Un artiste est-il responsable de l'impact des manifestations visuelles ou sonores qu'il met au monde? La pérennité des Arts visuels me semble impliquer tout créateur: la forme, la symbolique, le sens et l'énergie d'une oeuvre vont vibrer dans l'espace et résonner sur ceux qui la regardent.

En ce qui concerne la musique, le récit suivant ne permet pas de répondre si clairement.


En tant que peintre, la façon dont une création va interagir avec le regardeur me questionne sous différents aspects.

Comment une oeuvre parvient-elle à nous toucher? Comment nous laissons-nous toucher par elle? Il y a-t-il un préalable? Quelles sont les forces en jeu?


En 2015, alors que je passais les 3 mois d'un hiver polaire à Manhattan, j'ai eu la chance d'assister au concert unique donné par Keith Jarrett au Carnegie Hall.

Pianiste soliste iconique, Jarrett est l'un des plus grands improvisateurs de jazz contemporain.


La performance a débuté. Je me suis orientée vers un état méditatif, dirigeant mon attention vers tous les sens (incluant la pensée, les émotions) sollicités par les notes, les digressions instrumentales et les vagues d'impro... cela me semblait favoriser la plus entière réceptivité à l'expérience dans son ensemble et à la musique en particulier.


D'un café en face du Carnegie, avant le concert.

Photo © Maby 2015



Il ne se passa rien. Pire, c'était désagréable.


Peut-être étaient-ils nombreux ceux qui, probablement aussi déçus de ne pas retrouver d'accents familiers du mythique "Concert in Köln" ne parvenaient pas non plus à se laisser emmener par les dérives du pianiste? On ne bouge pas à un concert de Jarrett, on ne tousse pas... mais ça chuchotait très bas ça et là; mes voisins russes trépignaient. À l'entracte, la salle s'est presque vidée de son tiers.


Je me sentais dans un décalage total, déçue, exclue — avec presque un brin de honte — de ne savoir apprécier l'unicité du moment et le génie de Jarrett. Une once de clarté me força de reconnaitre que j'étais arrivée avec une attente (sans parler de l'état de l'excitation euphorique), et que ma qualité de présence était gâchée par une dynamique complexe en dissonance avec "le flow".


Je suis restée, considérant le privilège unique qui m'était donné d'être là, à NYC paralysée par la neige, au Carnegie, Jarrett sur scène... et j'ai laissé ma déception me reléguer dans une posture de renoncement; observatrice, je regardais, j'entendais mais je n'écoutais plus.


Et dans cet abandon s'est alors ouvert avec délicatesse un espace lumineux où la musique s'est déployée de façon inattendue, numineuse et magistrale. Le lieu, le temps, aucun repère n'opéraient plus.

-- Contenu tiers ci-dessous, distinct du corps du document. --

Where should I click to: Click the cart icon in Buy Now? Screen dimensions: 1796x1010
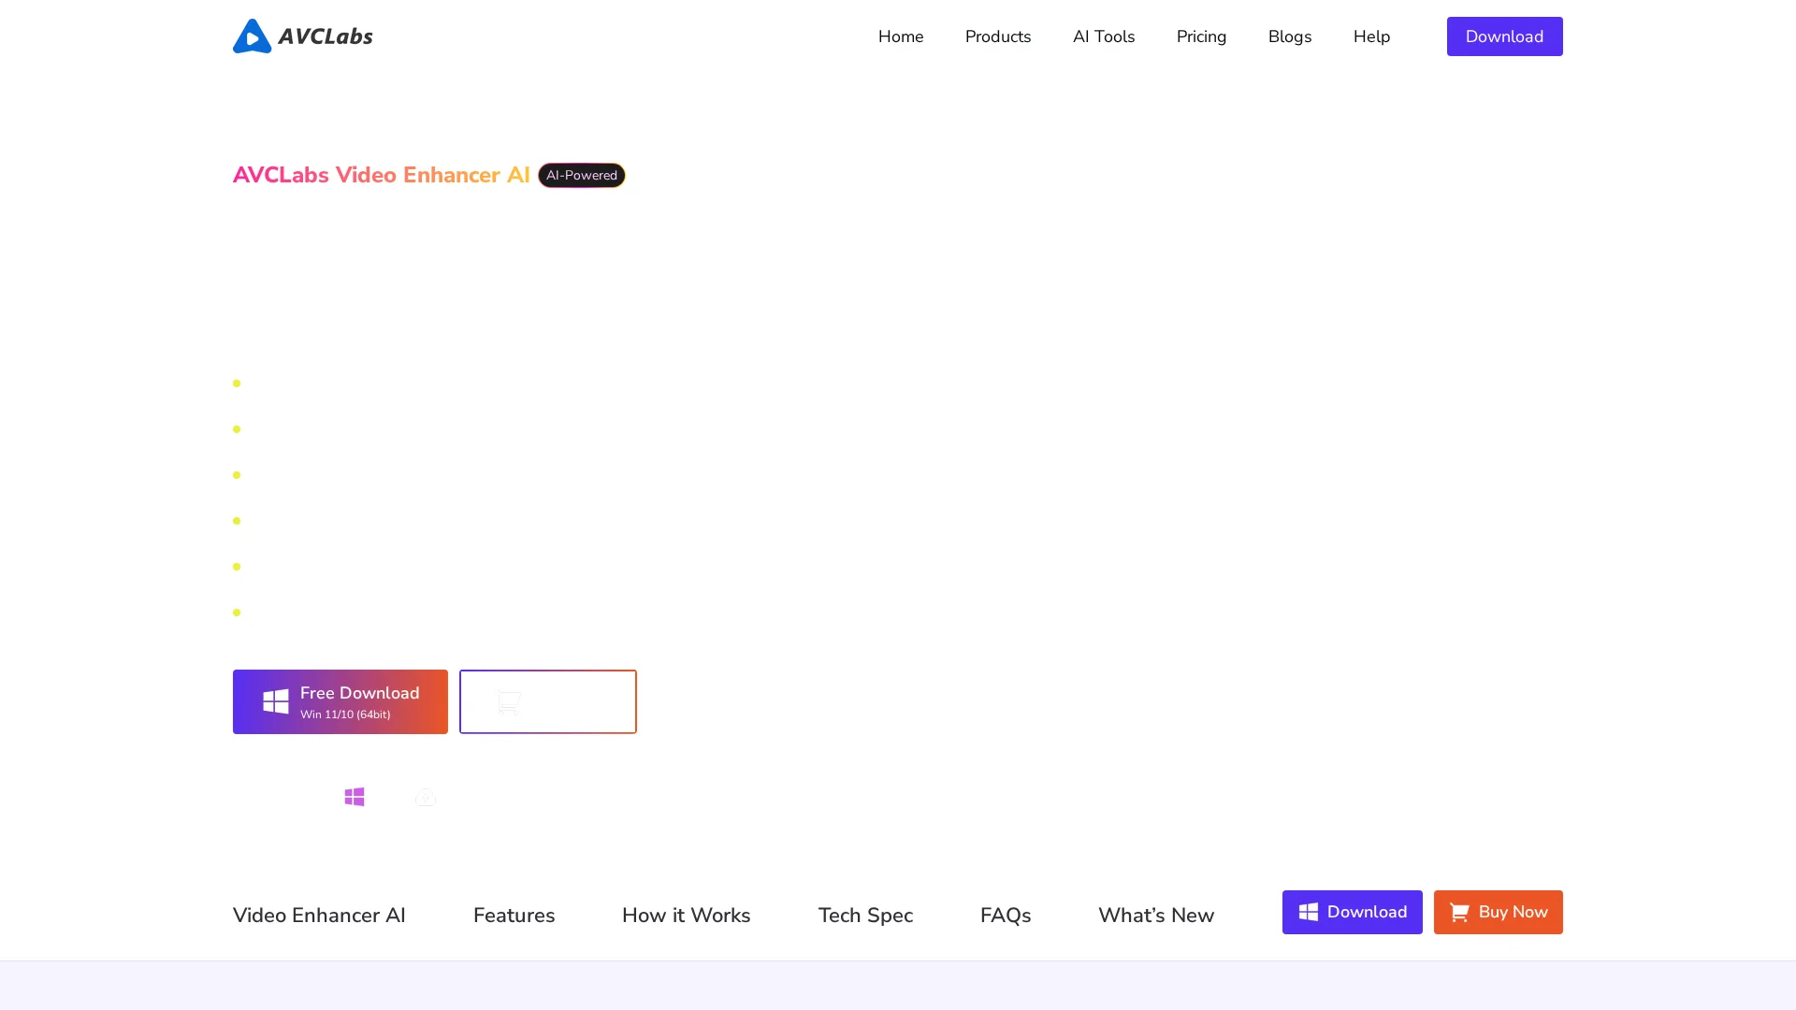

C'est dans la détente que tout a fusionné de façon synesthétique: les reflets du Steinway, les parfums trop forts, l'aura chargée de la salle mythique... tous les sens autres que l'ouïe m'ont ramenée à celui de l'écoute, mais devenue transcendante.


La synergie des forces de l'instant mises en poème par les vibrations harmoniques radicales de Jarrett en transe m'a propulsée dans une expérience de sublimation (métaphore chimique et non psychanalytique) — aussi totalement impersonnelle et désindividuée qu'initiatique et brillante.


Est-ce cela que l'on appelle Kenshō?


C'est un souvenir unique et extrêmement inspirant, auquel je suis reconnectée "physiquement" parfois sans le vouloir. Et une illustration littérale des conséquences du principe premier de Bernie Glassman*: le "non-savoir" ou la disposition à perdre le contrôle de la situation pour l'appréhender pleinement.


À un niveau collectif, l'energie de la salle a-t-elle basculé après l'entracte permettant à Jarrett de trouver un véritable son 'interactif' ? Il m'a semblé que l'écoute globale devenait partie intégrante de sa musique.


Je n'ai aucune légitimité à "commenter" le concert du Maestro et me rends bien compte de la prétention folle d'une telle publication. Considérons bien ici qu'il s'agit de mon témoignage personnel sur une disposition à recevoir, l'effet de la crispation et l'expérience d'ouverture qui l'a dissoute. Juste cela. : )

L'accordeur travaille avant le concert.

Rien n'existe encore. Rien n'existera après.